▸ Data:

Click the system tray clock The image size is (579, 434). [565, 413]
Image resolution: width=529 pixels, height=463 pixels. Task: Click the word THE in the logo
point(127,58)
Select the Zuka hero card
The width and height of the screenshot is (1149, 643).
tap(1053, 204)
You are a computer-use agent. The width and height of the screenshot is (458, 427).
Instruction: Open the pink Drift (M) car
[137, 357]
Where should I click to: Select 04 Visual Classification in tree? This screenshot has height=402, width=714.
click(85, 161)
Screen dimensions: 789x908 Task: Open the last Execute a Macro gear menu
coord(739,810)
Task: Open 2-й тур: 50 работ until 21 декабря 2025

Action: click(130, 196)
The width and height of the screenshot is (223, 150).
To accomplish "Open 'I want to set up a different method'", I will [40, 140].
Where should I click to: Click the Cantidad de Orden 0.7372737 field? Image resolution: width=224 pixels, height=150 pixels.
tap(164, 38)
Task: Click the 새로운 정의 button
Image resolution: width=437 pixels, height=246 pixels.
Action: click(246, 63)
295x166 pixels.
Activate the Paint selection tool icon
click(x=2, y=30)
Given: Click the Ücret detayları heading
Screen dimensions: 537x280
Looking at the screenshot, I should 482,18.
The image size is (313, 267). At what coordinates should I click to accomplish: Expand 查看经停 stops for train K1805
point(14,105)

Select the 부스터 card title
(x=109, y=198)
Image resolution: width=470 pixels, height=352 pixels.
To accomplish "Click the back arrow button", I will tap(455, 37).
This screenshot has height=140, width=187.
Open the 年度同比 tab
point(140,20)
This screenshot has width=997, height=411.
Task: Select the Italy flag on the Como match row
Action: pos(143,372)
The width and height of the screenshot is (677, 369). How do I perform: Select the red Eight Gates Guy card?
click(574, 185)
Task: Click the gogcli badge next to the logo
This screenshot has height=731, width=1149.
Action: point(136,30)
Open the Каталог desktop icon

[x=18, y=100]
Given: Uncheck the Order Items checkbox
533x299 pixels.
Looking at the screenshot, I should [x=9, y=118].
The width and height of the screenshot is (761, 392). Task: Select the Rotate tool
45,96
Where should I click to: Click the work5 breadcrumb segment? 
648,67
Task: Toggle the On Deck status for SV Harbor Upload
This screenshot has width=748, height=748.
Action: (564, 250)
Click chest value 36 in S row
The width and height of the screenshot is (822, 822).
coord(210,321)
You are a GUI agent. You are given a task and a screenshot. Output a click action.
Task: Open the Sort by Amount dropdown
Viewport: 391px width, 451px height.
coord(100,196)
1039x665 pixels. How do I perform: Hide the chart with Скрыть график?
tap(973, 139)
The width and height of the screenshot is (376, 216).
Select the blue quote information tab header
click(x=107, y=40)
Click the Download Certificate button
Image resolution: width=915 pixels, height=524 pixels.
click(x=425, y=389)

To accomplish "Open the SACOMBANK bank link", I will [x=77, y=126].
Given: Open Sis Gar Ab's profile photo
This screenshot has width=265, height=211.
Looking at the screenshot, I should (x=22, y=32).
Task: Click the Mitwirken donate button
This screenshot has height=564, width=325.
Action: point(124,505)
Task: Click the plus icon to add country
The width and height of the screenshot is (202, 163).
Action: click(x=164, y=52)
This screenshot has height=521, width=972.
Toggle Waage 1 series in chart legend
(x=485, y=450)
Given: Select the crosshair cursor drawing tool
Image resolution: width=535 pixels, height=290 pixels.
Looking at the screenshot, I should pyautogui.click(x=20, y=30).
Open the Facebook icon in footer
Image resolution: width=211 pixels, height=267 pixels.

▸ Your task:
Please output each entry above exactly, leaving nothing out.

▸ Your response:
Click the system tray clock The image size is (579, 434). [565, 413]
Image resolution: width=529 pixels, height=463 pixels. Task: Click the word THE in the logo
point(127,58)
Select the Zuka hero card
The width and height of the screenshot is (1149, 643).
tap(1053, 204)
You are a computer-use agent. The width and height of the screenshot is (458, 427).
Instruction: Open the pink Drift (M) car
[137, 357]
Where should I click to: Select 04 Visual Classification in tree? This screenshot has height=402, width=714.
click(85, 161)
Screen dimensions: 789x908 Task: Open the last Execute a Macro gear menu
coord(739,810)
Task: Open 2-й тур: 50 работ until 21 декабря 2025

Action: click(130, 196)
The width and height of the screenshot is (223, 150).
To accomplish "Open 'I want to set up a different method'", I will [40, 140].
Where should I click to: Click the Cantidad de Orden 0.7372737 field? Image resolution: width=224 pixels, height=150 pixels.
tap(164, 38)
Task: Click the 새로운 정의 button
Image resolution: width=437 pixels, height=246 pixels.
Action: click(246, 63)
295x166 pixels.
Activate the Paint selection tool icon
click(x=2, y=30)
Given: Click the Ücret detayları heading
Screen dimensions: 537x280
Looking at the screenshot, I should 482,18.
The image size is (313, 267). At what coordinates should I click to accomplish: Expand 查看经停 stops for train K1805
point(14,105)

Select the 부스터 card title
(x=109, y=198)
Image resolution: width=470 pixels, height=352 pixels.
To accomplish "Click the back arrow button", I will tap(455, 37).
This screenshot has height=140, width=187.
Open the 年度同比 tab
point(140,20)
This screenshot has width=997, height=411.
Task: Select the Italy flag on the Como match row
Action: pos(143,372)
The width and height of the screenshot is (677, 369). How do I perform: Select the red Eight Gates Guy card?
click(574, 185)
Task: Click the gogcli badge next to the logo
This screenshot has height=731, width=1149.
Action: point(136,30)
Open the Каталог desktop icon

[x=18, y=100]
Given: Uncheck the Order Items checkbox
533x299 pixels.
Looking at the screenshot, I should [x=9, y=118].
The width and height of the screenshot is (761, 392). Task: Select the Rotate tool
45,96
Where should I click to: Click the work5 breadcrumb segment? 
648,67
Task: Toggle the On Deck status for SV Harbor Upload
This screenshot has width=748, height=748.
Action: (564, 250)
Click chest value 36 in S row
The width and height of the screenshot is (822, 822).
coord(210,321)
You are a GUI agent. You are given a task and a screenshot. Output a click action.
Task: Open the Sort by Amount dropdown
Viewport: 391px width, 451px height.
coord(100,196)
1039x665 pixels. How do I perform: Hide the chart with Скрыть график?
tap(973, 139)
The width and height of the screenshot is (376, 216).
Select the blue quote information tab header
click(x=107, y=40)
Click the Download Certificate button
Image resolution: width=915 pixels, height=524 pixels.
click(x=425, y=389)

To accomplish "Open the SACOMBANK bank link", I will [x=77, y=126].
Given: Open Sis Gar Ab's profile photo
This screenshot has width=265, height=211.
Looking at the screenshot, I should (x=22, y=32).
Task: Click the Mitwirken donate button
This screenshot has height=564, width=325.
Action: point(124,505)
Task: Click the plus icon to add country
The width and height of the screenshot is (202, 163).
Action: click(x=164, y=52)
This screenshot has height=521, width=972.
Toggle Waage 1 series in chart legend
(x=485, y=450)
Given: Select the crosshair cursor drawing tool
Image resolution: width=535 pixels, height=290 pixels.
Looking at the screenshot, I should pyautogui.click(x=20, y=30).
Open the Facebook icon in footer
Image resolution: width=211 pixels, height=267 pixels.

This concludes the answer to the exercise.